Chapter 23 Mystic

Mystic

Kate Shaw

Lydia is talking plain foolishness. Even when I squint my eyes, all I see are weeds and rocks. She sees something that belonged in Birdie’s world. How can we see differently what’s right in front of us?

But then I’m reminded of those nights in midsummer when the moon was full.

I’d hear drums pulsing through the woods.

That primal beating kept me awake, stirred my core, and pulled me to rise from my bed and gaze out the window.

Those nights there was a glow through the trees, and embers rose high in the sky from a giant bonfire, and I could hear faint yips of joy and chants.

But I never went to explore. The drums came only in the dark.

Once I asked Birdie if she heard the beating drums, and she ignored me.

Now I wonder if it was this very meadow that was alive with her rituals.

For all of Lydia’s enthusiasm and enlightenment, standing in the presence of Birdie’s grave I feel the crone’s disapproval.

It’s oily and clings to my skin and smells mildly rancid.

Is it because I brought Lydia here? Is it because we’ve decided to carry Birdie’s books off the mountain?

Did she really think that on my own I could unravel the purpose of her compulsive journals and understand a fancy chest that doesn’t belong?

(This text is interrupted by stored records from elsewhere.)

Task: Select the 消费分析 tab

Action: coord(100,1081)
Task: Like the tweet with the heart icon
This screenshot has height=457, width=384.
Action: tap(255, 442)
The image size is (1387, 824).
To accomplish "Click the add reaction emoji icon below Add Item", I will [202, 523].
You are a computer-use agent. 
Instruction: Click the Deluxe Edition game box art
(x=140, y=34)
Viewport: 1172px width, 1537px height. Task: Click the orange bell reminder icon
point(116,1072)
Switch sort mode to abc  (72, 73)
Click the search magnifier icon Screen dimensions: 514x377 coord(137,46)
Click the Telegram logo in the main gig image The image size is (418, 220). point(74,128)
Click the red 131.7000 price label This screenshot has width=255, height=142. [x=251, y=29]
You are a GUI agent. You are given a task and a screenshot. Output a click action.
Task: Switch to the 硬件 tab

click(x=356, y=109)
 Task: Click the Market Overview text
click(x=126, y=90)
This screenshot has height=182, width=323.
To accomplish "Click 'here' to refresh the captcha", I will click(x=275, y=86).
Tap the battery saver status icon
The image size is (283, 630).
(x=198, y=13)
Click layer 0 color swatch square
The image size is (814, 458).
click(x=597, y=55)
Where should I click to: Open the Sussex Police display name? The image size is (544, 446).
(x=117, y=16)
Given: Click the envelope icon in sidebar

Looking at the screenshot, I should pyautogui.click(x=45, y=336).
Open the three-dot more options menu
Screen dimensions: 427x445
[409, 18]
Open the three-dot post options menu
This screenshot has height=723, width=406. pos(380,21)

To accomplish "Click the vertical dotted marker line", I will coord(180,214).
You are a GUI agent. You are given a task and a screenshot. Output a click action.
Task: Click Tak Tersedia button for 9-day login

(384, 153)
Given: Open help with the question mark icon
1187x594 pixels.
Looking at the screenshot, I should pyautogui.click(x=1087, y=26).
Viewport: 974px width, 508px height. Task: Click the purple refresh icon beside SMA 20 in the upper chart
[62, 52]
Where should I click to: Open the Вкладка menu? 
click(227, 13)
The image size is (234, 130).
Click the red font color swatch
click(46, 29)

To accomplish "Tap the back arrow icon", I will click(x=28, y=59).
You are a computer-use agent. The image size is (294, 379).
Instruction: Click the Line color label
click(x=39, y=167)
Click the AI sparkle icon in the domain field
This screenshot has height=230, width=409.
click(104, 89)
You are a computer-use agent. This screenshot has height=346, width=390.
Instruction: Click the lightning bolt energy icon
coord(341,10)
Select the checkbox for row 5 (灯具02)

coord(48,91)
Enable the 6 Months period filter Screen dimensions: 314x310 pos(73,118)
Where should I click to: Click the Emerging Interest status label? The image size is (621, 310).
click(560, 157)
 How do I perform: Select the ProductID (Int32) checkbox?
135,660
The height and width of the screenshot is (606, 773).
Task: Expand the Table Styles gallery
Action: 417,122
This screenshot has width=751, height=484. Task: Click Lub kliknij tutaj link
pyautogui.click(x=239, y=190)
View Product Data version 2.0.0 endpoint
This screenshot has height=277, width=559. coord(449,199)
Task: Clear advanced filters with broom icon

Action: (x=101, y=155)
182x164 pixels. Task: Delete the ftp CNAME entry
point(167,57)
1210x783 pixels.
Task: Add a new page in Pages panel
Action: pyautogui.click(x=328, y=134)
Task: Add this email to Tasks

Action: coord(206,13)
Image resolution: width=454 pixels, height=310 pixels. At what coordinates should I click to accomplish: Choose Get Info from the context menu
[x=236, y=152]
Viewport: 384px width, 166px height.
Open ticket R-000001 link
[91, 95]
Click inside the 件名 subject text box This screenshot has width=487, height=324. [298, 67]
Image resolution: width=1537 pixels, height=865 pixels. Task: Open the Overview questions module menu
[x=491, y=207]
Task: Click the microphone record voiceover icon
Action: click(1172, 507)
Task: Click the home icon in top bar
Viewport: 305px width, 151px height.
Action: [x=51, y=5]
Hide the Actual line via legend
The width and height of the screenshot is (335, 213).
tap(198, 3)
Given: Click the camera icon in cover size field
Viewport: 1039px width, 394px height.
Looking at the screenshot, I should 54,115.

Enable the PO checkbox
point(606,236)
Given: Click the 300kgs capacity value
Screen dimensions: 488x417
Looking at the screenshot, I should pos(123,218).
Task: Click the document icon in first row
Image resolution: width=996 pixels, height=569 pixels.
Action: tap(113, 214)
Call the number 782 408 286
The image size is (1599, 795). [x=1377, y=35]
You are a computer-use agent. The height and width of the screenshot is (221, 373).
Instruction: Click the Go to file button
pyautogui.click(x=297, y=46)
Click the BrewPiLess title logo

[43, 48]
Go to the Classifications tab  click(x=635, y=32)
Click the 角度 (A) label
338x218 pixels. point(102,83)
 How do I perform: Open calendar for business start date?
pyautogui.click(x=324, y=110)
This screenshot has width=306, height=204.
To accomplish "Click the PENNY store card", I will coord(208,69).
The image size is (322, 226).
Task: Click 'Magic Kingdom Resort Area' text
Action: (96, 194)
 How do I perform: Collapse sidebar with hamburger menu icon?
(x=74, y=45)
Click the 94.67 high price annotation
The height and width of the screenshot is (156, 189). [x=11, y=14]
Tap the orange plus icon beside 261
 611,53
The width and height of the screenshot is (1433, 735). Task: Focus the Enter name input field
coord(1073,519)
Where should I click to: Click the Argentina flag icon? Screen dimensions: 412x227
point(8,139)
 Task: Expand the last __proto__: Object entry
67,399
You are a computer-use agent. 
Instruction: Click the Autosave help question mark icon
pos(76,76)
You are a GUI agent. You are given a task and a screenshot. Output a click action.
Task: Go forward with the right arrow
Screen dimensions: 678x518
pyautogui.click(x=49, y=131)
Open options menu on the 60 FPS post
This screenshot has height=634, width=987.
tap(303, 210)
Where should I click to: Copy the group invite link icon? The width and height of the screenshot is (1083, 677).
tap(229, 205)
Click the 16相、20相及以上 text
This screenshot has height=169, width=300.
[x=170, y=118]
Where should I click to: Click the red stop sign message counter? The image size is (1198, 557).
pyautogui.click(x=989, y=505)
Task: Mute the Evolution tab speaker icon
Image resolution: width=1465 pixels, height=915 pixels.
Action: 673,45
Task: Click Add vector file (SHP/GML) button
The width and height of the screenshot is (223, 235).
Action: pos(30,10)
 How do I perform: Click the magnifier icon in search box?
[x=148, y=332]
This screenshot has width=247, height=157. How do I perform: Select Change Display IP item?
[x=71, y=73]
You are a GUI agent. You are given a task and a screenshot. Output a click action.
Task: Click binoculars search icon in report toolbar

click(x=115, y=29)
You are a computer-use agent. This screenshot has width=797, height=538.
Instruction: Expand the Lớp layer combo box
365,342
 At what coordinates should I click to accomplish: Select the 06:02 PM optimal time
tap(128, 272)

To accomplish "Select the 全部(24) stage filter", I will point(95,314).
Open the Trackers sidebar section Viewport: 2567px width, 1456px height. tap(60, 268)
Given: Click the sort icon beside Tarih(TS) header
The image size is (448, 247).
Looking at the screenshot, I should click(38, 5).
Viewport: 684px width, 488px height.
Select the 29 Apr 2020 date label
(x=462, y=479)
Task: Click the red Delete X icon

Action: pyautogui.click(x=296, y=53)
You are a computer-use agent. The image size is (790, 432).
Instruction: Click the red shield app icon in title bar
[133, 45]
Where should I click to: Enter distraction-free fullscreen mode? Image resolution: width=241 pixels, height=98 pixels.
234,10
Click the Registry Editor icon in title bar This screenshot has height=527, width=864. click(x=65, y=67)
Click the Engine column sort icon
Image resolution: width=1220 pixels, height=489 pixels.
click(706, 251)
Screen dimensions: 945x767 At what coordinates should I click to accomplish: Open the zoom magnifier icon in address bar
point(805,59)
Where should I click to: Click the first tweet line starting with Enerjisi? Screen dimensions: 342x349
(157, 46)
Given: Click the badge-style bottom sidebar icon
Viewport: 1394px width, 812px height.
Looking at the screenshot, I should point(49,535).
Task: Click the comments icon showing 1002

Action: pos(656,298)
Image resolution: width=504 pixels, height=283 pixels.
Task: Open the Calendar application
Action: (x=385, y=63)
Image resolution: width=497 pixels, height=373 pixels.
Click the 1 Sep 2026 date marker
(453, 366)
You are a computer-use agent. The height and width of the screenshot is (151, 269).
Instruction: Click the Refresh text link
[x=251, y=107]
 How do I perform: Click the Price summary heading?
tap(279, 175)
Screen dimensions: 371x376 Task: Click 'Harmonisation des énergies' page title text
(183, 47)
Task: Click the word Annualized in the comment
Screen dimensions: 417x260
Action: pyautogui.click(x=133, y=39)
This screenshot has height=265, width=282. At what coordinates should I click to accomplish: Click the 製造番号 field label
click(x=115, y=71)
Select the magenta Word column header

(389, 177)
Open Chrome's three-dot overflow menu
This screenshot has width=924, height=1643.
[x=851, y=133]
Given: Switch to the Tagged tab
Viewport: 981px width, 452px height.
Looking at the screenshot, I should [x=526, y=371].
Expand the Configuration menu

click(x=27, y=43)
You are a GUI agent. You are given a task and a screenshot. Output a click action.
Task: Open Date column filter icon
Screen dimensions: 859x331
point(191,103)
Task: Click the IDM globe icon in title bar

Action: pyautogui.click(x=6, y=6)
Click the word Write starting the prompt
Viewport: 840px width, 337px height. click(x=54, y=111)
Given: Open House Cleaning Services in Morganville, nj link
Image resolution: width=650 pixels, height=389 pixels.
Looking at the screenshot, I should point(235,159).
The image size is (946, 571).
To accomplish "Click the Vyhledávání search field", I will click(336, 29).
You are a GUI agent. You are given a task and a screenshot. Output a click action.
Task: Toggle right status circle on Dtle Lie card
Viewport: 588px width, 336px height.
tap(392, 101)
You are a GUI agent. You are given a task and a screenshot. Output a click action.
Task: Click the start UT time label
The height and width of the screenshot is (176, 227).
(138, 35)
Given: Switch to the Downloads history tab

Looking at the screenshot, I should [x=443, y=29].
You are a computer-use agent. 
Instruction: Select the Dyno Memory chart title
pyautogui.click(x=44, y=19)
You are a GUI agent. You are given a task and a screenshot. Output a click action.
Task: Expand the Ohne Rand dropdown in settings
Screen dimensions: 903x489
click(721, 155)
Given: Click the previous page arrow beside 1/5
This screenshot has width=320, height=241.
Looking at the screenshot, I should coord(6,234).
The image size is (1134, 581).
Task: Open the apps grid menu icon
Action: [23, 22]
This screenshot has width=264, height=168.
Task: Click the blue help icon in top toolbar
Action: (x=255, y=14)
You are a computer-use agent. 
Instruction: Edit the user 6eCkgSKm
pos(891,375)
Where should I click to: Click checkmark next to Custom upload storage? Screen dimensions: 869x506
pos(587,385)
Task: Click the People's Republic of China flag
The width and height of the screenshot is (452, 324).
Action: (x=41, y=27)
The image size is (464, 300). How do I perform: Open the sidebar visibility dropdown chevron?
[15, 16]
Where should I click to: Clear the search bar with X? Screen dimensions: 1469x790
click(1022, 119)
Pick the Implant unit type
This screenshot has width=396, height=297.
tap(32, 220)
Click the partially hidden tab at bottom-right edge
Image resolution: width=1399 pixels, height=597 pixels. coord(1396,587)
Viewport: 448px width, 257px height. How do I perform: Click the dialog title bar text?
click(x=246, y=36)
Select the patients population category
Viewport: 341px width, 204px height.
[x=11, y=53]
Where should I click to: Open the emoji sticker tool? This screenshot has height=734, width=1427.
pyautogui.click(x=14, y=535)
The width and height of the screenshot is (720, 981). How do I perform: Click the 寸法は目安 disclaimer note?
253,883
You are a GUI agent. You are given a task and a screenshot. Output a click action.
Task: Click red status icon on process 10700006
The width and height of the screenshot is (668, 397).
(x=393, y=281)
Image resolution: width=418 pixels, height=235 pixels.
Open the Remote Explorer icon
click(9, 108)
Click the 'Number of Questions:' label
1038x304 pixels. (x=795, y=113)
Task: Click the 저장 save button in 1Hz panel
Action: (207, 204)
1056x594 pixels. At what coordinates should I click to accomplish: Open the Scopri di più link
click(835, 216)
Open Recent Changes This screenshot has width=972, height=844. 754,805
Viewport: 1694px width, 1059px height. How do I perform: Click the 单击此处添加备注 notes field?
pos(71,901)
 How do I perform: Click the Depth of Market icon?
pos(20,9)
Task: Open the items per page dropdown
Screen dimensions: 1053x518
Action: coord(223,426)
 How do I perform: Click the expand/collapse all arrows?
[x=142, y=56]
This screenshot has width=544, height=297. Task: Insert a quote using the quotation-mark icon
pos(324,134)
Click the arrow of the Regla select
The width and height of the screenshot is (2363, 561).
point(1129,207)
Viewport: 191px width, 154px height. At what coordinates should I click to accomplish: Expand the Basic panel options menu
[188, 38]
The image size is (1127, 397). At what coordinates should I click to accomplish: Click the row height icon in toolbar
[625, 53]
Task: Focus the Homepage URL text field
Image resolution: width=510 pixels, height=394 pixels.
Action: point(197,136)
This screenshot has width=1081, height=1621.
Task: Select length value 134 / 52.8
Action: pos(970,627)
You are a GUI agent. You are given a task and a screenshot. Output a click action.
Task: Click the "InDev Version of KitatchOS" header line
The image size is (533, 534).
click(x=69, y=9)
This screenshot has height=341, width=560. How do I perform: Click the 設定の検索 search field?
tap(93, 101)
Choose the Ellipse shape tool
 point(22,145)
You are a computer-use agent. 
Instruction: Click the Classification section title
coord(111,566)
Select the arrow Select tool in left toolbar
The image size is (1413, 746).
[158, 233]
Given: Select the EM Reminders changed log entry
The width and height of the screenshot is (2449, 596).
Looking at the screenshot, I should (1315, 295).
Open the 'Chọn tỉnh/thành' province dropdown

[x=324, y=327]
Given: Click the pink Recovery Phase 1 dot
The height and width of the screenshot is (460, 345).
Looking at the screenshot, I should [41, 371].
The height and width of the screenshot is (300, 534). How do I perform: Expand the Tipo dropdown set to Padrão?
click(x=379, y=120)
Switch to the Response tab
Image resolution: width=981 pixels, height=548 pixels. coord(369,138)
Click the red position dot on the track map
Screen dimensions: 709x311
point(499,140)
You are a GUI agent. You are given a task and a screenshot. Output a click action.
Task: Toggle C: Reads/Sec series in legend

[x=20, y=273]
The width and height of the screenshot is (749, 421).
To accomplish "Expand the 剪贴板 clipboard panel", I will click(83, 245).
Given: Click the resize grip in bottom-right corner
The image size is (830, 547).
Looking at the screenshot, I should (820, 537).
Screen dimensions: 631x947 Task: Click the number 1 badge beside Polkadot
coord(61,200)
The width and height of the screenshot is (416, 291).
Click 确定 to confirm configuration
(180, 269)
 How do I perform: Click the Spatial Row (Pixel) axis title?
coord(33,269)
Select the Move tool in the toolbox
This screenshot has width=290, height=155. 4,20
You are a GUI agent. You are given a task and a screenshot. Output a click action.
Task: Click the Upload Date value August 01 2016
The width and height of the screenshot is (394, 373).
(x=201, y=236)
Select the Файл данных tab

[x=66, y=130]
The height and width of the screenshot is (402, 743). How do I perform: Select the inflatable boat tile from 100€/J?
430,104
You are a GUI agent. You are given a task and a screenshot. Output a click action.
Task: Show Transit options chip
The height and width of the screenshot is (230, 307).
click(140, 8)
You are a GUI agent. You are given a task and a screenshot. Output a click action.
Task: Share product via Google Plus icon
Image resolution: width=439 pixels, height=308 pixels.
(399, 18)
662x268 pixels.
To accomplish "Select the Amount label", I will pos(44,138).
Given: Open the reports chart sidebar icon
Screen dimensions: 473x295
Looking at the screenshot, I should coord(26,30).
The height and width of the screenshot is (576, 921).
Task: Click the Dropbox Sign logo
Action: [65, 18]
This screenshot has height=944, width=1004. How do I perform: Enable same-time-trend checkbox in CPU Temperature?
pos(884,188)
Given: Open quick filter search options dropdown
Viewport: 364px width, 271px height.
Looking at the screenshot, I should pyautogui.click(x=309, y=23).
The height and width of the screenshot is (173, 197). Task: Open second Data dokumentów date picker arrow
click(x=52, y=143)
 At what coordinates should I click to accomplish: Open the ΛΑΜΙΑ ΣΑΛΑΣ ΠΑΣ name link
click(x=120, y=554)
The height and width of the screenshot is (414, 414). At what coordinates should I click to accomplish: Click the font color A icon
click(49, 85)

And why did she give me the burden of protecting something so priceless and perplexing?

Why not give it to someone who belongs here?

Someone who cares. Birdie’s death alone would have taken me to my knees, but the all of this place is too much.

We head down the trail and Lydia reminds me to tell her the story of the miracle card and the killing snow.

I was hoping she’d forget. I say, “It feels trite talking about that ordeal, especially since Loretty isn’t home,” is how I begin the story from four months back when the woods became a frozen hell and I faced my demons.

“The Old Farmer’s Almanac had predicted ‘the snowstorm of the century’ was coming,” I start and feel my heartbeat quicken at the memory.

“Seasoned souls had been preparing and so had I. Chopping firewood became the daily task as walls of split wood got stacked in sitting rooms, on porches, and encircled houses like a wall of defense. My neighbor Jerome Biddle had cut enough seasoned wood to last me two winters. A line of five-gallon buckets were filled with spring water for cooking and drinking. At the Rusty Nickel, shelves of canning jars, candles, kerosene, batteries, and lamp oil were stripped the day they were stocked. Folks prepared for something big coming. Something that would be slow to leave.”

I pause and turn. “Where were you when it came?”

“At the Rare Book School in Charlottesville. The storm didn’t reach that far north, but it was all the news.”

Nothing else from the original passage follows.